Could you rewrite the items from the line with "Maria H. (298, 1691)" up to and including the final line of the items, renaming "Harrastukset" as "Harrastukset ja vapaa-aika" and changing nothing else?

# Listed records:
>>>>>
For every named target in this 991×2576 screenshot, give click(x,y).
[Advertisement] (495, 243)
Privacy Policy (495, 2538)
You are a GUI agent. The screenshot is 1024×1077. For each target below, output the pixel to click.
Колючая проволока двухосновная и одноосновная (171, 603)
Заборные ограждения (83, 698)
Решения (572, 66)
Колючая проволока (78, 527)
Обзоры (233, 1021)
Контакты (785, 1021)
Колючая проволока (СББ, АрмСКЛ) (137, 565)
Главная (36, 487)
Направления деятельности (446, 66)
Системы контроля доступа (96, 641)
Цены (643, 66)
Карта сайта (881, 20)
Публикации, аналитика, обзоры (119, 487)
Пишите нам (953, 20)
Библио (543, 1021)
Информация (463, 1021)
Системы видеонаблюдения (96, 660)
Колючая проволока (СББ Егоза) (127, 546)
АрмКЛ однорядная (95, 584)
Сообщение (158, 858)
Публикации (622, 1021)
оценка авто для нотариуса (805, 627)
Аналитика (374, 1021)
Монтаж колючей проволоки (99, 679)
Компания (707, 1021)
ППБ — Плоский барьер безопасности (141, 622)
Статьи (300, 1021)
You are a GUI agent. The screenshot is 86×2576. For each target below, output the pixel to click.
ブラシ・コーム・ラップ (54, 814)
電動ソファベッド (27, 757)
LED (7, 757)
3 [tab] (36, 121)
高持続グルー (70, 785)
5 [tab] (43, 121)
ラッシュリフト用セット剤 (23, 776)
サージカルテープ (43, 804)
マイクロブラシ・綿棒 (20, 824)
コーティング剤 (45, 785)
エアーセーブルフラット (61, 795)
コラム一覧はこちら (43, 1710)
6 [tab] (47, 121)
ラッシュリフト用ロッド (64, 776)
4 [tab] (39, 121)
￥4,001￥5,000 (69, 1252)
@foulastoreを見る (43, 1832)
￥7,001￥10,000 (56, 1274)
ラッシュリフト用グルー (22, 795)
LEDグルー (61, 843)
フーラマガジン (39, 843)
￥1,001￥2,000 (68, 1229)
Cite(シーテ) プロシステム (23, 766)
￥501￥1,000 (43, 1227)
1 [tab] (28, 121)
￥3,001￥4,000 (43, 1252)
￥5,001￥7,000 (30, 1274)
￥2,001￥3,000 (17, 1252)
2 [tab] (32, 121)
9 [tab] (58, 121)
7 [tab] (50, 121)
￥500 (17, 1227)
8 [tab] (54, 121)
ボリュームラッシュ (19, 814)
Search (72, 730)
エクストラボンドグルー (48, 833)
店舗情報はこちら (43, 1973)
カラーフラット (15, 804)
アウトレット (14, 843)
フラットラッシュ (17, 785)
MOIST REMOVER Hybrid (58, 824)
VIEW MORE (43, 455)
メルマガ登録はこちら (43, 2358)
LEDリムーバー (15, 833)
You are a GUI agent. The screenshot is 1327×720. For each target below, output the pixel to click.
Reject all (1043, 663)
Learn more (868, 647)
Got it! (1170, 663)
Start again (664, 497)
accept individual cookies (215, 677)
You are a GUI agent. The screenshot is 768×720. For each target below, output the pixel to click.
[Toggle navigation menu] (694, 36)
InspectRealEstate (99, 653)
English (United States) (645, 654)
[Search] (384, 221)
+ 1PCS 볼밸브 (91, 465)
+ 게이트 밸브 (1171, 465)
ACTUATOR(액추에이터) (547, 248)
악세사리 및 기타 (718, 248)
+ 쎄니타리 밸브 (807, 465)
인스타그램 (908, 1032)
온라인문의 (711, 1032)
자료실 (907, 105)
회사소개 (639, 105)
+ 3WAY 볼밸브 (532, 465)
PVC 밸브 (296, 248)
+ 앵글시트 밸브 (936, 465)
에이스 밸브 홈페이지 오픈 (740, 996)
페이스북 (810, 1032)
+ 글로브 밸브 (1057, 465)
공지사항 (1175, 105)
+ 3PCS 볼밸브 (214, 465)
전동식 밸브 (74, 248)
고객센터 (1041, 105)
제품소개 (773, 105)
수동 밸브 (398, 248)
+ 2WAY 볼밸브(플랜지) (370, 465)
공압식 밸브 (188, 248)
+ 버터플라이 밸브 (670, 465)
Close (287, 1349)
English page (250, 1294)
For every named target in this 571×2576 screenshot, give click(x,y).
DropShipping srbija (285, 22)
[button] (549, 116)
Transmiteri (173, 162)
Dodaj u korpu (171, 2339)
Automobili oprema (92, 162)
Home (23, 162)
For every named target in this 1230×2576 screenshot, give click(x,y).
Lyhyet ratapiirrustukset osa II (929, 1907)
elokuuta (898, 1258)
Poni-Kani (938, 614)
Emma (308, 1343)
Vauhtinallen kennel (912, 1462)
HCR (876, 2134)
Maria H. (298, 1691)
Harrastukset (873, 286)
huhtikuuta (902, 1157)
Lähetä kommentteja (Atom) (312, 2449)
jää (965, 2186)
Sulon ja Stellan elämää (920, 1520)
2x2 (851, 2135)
<<<<<
# Response to the task:
Maria H. (298, 1691)
Harrastukset ja vapaa-aika (873, 286)
huhtikuuta (902, 1157)
Lähetä kommentteja (Atom) (312, 2449)
jää (965, 2186)
Sulon ja Stellan elämää (920, 1520)
2x2 (851, 2135)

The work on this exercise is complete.